Прошлое мелькало в голове Марцелия, как поезд, идущий в направлении, противоположном тому, в котором ехал он. Он хотел выскочить, задержаться — бесполезно, все рвалось вперед, чтобы как можно быстрее добежать до финиша, которым было з а в е р ш е н и е э п о х и; только теперь, во время разговора, блок прошлого отпал, как тот знаменитый ледник на (если не ошибаюсь) Чимбораццо (огромный, в триста метров толщиной, слой льда съезжает с вершины горы над пропастью, образованной 1500-метровой базальтовой стеной, какое-то время держится, выступая на несколько десятков метров, после чего со страшным, естественно, грохотом обрушивается в долину.
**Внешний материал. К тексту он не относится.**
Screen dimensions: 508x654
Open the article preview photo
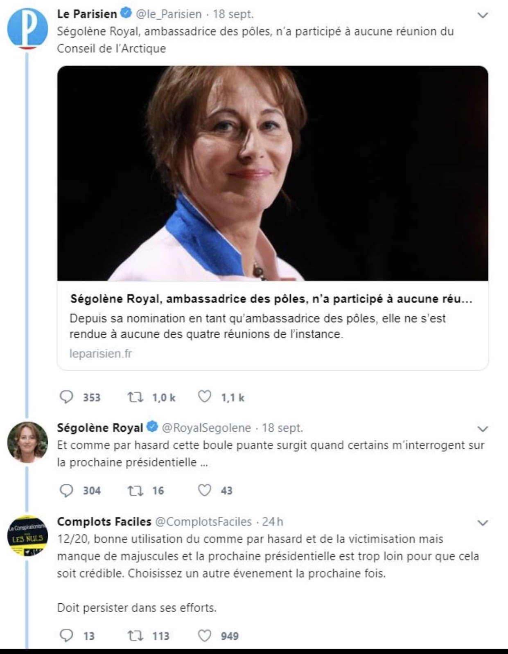pos(273,173)
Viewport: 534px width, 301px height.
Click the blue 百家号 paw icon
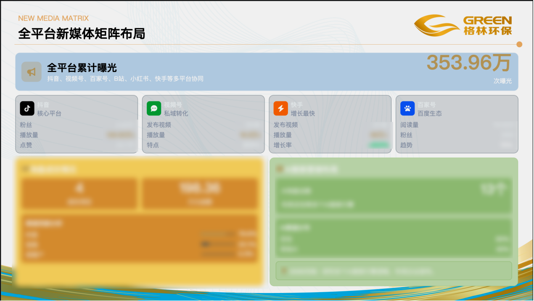[407, 109]
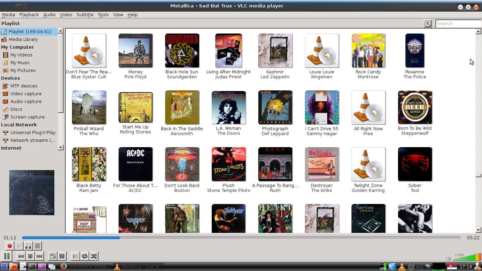Click the A-B loop button
Screen dimensions: 482x271
point(28,246)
Так я где-то то ли слышал, то ли читал) и летит в бездонную пропасть содеянного. Еще секунду назад все жило, и те же самые артерии питали и настоящий момент, и то, что отжило, соединяя их в одном организме. Теперь конец: эпоха з а к р ы л а с ь на мильон засовов — из нее, «браток», не вытянешь ничего, кроме обрывков слишком позднего и, по сути, уже ненужного опыта.
Русталка повалилась, как античная статуя, в зеленую «мураву» межхрамового пространства. Летний ветерок зашелестел над ней, говоря себе и листочкам, которыми он шевелил, о бренности всего на свете. Вечно цветущие розы Пестума (les roses d’antan[213]) смеялись над трупными щербинами мраморных колонн, бесстыдно, трупно-белых и нагих, под почти вечным весенним солнцем былой Италии. Только настоящее время есть нечто, однако, будучи последовательно реализованным, этот принцип ведет к кровавому преступлению, падению и смерти; как все Бытие в метафизическом смысле несет в себе убийственное противоречие (единства в многообразии) — отрицание каждой минутой своей глубинной сущности, так и сама жизнь, в самом глуповато-простоватом взгляде на жизнь первого встречного-поперечного (какого-нибудь дурацкого графа или нищего — все равно), лелеет в своих прекрасных сомнениях, тенистых и кровавых, отраву возвышенного, ибо абсолютно неизбежного, самоубийства. Поэтому жить напропалую, смеяться сквозь слезы — искусство древних богов, титанов, а сегодня — тех немногих, кто овладел «трюком» трагического мировоззрения. Все это было страшно загажено и граничило с жаждой кельи, кастрации и смерти. «Русталки нет в живых, а кто ее убил? — Изидор». Темный приятель Алгола говорил это лучезарной, измученной ужасными приливами и отливами, пылающей ясной звезде, в которой какие-нибудь древние гады видели горячий, густой от разных солей, топкий и мелкий древний океан. Очнись, потомок гада, свиньи и лемура — все еще впереди, если ты сотворишь чудо и твой дегенеративный нелепый скелет выдержит тяжесть разросшегося pallium’а.